• **What to do**
Word for word, restate the records that follow.

• **Saved entries**
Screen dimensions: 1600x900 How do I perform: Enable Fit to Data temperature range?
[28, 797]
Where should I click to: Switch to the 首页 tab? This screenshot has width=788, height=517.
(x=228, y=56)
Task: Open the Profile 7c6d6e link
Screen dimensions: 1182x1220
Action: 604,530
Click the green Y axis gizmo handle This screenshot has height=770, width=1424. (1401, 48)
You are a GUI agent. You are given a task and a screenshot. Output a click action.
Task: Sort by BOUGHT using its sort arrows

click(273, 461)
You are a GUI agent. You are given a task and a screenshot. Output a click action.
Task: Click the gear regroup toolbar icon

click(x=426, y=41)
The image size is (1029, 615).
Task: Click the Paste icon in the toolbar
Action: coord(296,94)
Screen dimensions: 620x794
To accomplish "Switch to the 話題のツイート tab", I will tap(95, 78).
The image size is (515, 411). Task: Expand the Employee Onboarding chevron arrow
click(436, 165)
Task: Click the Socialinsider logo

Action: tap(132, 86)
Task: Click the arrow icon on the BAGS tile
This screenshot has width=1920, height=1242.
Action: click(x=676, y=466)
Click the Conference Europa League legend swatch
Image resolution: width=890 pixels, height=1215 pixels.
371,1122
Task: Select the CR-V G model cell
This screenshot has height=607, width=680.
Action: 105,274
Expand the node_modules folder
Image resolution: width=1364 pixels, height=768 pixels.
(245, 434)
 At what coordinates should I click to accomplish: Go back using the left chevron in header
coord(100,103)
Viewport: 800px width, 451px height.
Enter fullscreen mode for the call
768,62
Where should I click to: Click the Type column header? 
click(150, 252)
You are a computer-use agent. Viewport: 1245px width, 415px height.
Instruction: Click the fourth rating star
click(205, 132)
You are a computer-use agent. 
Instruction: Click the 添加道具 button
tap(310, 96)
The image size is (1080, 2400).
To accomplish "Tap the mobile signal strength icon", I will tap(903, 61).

• **Output of the task**
Screen dimensions: 1600x900 How do I perform: Enable Fit to Data temperature range?
[28, 797]
Where should I click to: Switch to the 首页 tab? This screenshot has width=788, height=517.
(x=228, y=56)
Task: Open the Profile 7c6d6e link
Screen dimensions: 1182x1220
Action: 604,530
Click the green Y axis gizmo handle This screenshot has height=770, width=1424. (1401, 48)
You are a GUI agent. You are given a task and a screenshot. Output a click action.
Task: Sort by BOUGHT using its sort arrows

click(273, 461)
You are a GUI agent. You are given a task and a screenshot. Output a click action.
Task: Click the gear regroup toolbar icon

click(x=426, y=41)
The image size is (1029, 615).
Task: Click the Paste icon in the toolbar
Action: coord(296,94)
Screen dimensions: 620x794
To accomplish "Switch to the 話題のツイート tab", I will tap(95, 78).
The image size is (515, 411). Task: Expand the Employee Onboarding chevron arrow
click(436, 165)
Task: Click the Socialinsider logo

Action: tap(132, 86)
Task: Click the arrow icon on the BAGS tile
This screenshot has width=1920, height=1242.
Action: click(x=676, y=466)
Click the Conference Europa League legend swatch
Image resolution: width=890 pixels, height=1215 pixels.
371,1122
Task: Select the CR-V G model cell
This screenshot has height=607, width=680.
Action: 105,274
Expand the node_modules folder
Image resolution: width=1364 pixels, height=768 pixels.
(245, 434)
 At what coordinates should I click to accomplish: Go back using the left chevron in header
coord(100,103)
Viewport: 800px width, 451px height.
Enter fullscreen mode for the call
768,62
Where should I click to: Click the Type column header? 
click(150, 252)
You are a computer-use agent. Viewport: 1245px width, 415px height.
Instruction: Click the fourth rating star
click(205, 132)
You are a computer-use agent. 
Instruction: Click the 添加道具 button
tap(310, 96)
The image size is (1080, 2400).
To accomplish "Tap the mobile signal strength icon", I will tap(903, 61).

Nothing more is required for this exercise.